The legal definition of “tender” is simple; it is “[a]n unconditional offer of money or performance to satisfy a debt or obligation.”  Black’s Law Dictionary 1479-80 (7th ed. 1999).  Whereas “tender of defense” for insurance is “the act in which one party places its defense and all costs associated with said defense with another due to a contract or other agreement … [which] transfers the obligation of the defense and possible indemnification to the party to which the tender was made.” Int’l Risk Mgmt. Inst., Glossary. Thus, when claims arise on your projects, notice by tenders of defense and indemnity will often determine dispute resolution and available insurance proceeds.

As another example, most construction contracts identify very specific requirements to timely and sufficiently notify parties of their obligation to defend and indemnify claims. For example, in addition to specific steps for Notice of Claims in § 15.1.3 of the AIA Document A201©-2017 General Conditions, these commonly used General Conditions also identify more than thirty other sections in which the details for notice are expressly provided. When it comes to tenders for defense and indemnity, the parties must follow all contractual guidelines for notice. If not, there may be a valid legal argument that notice never occurred. In addition, the party deprived of notification may argue that the duty to defend and indemnify was lost due to the prejudice caused by the lack of reasonable opportunity to evaluate and resolve the claim. 

In Arizona, tenders are often interpreted by the precedent set in Litton Sys., Inc. v. Shaw’s Sale & Serv., Ltd., 119 Ariz. 10, 14 (App. 1978), which established criteria for tenders of defense and indemnity as follows:

Tenders must “contain full and fair information concerning the pending action and an unequivocal, certain and explicit demand to undertake the defense thereof, with an offer to surrender control of the action to the indemnitor at least as to that portion of the claim for which the indemnitee seeks ultimately to hold the indemnitor liable. The notice should be given as soon after the institution of suit as to permit complete control of pretrial proceedings by the indemnitor. The tender may be written or oral.” 

These criteria are consistent with most jurisdictions, but some courts have debated whether tenders should be determined by whether either actual or constructive notice to the indemnitor occurred. See Home Ins. Co. v. Nat’l Union Fire Ins. of Pittsburgh, 658 N.W.2d 522, 531-34 (Minn. 2003) (concluding from a multi-state analysis of tenders that insureds should not have to expressly notify insurers of their known obligation to defend and indemnify a claim).

You should consider, nonetheless, avoiding the debate over actual and constructive notice.
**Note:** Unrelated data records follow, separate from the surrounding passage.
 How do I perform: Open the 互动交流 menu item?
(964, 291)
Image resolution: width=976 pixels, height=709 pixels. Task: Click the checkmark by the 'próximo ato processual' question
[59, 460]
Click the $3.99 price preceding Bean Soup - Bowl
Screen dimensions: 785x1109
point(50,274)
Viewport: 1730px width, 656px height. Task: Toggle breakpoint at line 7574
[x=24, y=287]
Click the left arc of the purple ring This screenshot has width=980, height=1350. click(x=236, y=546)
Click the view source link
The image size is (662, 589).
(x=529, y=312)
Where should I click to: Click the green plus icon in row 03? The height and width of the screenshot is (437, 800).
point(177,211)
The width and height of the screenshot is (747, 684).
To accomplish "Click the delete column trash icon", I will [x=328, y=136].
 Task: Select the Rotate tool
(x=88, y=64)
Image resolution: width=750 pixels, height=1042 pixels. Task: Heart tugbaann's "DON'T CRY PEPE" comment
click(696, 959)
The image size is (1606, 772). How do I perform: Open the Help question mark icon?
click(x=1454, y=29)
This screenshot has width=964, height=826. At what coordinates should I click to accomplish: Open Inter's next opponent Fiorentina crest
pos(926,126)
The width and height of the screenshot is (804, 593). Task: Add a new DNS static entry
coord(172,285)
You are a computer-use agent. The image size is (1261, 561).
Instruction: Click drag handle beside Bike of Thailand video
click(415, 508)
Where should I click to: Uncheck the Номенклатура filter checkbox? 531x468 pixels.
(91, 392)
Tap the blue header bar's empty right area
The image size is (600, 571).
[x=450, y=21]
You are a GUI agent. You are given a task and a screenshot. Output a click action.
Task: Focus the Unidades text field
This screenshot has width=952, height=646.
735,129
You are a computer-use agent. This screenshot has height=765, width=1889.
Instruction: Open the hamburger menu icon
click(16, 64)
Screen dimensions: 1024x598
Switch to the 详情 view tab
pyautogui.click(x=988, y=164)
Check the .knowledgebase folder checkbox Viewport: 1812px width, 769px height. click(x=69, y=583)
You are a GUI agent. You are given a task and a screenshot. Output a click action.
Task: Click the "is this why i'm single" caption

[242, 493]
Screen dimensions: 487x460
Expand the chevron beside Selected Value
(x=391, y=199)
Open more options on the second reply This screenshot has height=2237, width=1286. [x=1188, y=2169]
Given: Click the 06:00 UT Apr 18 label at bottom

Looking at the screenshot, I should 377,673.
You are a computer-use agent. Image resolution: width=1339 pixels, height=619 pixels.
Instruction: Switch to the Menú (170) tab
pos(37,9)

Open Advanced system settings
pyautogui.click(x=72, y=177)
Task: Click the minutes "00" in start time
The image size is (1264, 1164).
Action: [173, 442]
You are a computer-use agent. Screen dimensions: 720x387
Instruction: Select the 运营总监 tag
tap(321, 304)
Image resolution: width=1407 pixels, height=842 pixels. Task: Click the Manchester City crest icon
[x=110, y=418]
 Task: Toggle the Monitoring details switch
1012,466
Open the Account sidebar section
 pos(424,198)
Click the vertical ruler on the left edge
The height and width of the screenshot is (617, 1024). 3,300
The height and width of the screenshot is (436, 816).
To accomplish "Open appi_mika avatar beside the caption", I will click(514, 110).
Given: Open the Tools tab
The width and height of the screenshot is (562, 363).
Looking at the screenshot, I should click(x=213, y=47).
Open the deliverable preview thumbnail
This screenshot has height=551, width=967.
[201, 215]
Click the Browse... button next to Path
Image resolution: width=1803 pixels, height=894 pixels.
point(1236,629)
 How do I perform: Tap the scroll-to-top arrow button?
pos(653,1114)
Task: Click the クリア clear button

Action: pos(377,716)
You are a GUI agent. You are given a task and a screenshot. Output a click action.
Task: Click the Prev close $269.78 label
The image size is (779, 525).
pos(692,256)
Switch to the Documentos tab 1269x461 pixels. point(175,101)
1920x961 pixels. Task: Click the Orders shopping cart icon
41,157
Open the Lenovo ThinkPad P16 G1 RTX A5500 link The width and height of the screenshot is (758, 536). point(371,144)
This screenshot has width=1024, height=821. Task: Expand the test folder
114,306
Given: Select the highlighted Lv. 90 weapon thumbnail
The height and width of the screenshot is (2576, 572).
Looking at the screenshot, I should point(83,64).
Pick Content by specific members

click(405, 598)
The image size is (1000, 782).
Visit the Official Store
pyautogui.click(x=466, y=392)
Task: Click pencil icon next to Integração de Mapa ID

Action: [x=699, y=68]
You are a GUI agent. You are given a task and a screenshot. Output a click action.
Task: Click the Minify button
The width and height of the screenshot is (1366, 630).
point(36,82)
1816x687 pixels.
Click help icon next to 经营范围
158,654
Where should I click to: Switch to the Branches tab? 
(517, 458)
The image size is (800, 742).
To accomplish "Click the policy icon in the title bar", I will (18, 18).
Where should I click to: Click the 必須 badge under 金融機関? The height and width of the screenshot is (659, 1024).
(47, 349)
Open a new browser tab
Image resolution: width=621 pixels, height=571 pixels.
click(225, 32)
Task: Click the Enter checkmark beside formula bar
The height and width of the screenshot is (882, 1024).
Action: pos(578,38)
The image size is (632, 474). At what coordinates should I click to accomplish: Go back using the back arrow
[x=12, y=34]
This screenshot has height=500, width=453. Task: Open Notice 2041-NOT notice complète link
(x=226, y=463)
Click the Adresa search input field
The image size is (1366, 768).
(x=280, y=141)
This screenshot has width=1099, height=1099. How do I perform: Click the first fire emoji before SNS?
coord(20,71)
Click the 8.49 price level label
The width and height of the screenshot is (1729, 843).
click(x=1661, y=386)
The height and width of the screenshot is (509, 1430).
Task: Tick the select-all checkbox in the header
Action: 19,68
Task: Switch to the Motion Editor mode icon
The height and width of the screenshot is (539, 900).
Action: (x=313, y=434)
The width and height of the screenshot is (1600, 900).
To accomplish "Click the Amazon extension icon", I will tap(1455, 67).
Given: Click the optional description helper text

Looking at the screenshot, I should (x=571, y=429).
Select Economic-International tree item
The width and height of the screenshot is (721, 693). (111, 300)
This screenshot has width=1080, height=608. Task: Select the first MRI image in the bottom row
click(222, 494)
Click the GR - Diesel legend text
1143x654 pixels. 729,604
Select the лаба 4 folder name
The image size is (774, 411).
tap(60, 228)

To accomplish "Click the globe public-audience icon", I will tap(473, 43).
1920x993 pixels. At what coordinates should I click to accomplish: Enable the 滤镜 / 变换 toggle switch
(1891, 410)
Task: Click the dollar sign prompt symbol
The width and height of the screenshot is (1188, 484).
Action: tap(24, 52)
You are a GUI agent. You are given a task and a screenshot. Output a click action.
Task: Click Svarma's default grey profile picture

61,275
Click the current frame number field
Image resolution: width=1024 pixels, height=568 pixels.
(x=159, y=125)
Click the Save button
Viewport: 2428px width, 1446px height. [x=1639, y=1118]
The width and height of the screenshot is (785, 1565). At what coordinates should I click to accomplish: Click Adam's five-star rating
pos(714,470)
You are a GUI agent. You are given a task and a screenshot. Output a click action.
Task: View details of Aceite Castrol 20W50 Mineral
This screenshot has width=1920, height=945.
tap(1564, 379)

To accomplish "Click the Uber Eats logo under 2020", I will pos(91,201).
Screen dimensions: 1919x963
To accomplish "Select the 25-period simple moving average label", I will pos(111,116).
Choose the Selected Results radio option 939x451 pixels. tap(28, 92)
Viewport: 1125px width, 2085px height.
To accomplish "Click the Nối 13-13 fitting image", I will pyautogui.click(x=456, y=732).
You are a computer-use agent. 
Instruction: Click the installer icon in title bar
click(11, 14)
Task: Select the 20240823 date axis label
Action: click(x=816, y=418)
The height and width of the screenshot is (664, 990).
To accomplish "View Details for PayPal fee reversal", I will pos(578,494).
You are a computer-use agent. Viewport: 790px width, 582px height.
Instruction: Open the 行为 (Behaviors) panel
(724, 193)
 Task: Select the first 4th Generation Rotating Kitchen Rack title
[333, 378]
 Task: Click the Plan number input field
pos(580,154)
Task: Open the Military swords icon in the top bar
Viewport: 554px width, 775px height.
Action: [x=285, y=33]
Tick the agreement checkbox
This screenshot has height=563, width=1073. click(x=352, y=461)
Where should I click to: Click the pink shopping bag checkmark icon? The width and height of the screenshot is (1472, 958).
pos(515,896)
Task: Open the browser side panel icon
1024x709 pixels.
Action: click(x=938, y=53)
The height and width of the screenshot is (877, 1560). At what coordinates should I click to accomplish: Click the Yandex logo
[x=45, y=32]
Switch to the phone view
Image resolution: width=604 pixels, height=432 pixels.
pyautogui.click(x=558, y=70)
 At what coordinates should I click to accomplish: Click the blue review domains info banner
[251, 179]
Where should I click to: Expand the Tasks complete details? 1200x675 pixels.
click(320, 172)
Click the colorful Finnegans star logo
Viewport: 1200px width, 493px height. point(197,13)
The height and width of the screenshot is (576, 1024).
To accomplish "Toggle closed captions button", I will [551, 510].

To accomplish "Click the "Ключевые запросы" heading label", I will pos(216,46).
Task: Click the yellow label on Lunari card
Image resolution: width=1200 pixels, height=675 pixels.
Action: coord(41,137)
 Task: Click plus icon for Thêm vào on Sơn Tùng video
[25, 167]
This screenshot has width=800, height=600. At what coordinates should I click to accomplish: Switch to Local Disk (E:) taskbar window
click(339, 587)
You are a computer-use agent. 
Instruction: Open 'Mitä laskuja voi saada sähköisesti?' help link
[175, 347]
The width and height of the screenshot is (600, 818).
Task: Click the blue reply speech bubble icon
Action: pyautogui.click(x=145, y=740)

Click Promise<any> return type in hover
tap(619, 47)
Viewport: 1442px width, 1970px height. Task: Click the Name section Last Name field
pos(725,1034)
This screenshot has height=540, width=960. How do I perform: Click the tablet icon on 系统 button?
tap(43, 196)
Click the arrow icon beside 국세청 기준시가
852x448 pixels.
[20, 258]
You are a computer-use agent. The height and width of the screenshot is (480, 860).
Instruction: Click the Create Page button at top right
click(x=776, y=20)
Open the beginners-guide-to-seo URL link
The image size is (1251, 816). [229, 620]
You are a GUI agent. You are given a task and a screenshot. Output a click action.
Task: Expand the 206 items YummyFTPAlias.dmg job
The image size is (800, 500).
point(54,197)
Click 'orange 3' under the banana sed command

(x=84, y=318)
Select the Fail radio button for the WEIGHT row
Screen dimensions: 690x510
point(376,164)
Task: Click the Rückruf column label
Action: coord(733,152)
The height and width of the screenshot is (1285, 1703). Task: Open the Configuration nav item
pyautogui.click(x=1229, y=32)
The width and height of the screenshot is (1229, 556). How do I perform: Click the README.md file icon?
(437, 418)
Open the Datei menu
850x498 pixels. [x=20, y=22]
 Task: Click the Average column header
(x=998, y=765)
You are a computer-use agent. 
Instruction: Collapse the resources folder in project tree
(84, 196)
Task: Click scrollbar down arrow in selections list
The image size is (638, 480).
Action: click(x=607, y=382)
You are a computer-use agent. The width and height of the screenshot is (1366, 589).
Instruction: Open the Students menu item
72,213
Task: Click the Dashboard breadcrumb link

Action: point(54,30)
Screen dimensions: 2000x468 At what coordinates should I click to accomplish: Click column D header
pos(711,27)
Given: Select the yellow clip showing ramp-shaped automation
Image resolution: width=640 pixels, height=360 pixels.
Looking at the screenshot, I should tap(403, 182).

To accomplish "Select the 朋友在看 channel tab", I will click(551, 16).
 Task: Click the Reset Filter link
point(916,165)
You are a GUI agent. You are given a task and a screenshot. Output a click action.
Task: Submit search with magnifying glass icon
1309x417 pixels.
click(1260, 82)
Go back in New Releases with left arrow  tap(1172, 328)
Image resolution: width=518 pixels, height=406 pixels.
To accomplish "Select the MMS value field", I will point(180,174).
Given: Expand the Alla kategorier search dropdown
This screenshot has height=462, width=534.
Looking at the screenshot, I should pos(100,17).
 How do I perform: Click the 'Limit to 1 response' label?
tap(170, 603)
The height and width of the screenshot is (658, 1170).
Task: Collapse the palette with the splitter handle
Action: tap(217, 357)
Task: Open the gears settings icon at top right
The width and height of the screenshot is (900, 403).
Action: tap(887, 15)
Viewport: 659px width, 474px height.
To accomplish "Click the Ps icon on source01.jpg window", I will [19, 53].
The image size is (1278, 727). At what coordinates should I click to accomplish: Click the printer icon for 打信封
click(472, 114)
The safest practice is to tender expressly in writing, immediately and often. The more explicit you are with written details, the better chance the indemnitor is legally triggered to defend and indemnify you. Communicating total surrender of the claim is also better than equivocating the tender and risking litigation over the tender’s sufficiency and legitimacy. Even while some circumstances surrounding liability may be pending, consider sending the tender anyway and leave open the opportunity to supplement the tender as information becomes available to you. There are, after all, no cases in which an indemnitor argued it was notified too soon. Finally, consider including and updating all incurred and anticipated costs of your defense to stress to the indemnitor the urgency of the tender and the prejudicial consequences of any delay in taking over the claim.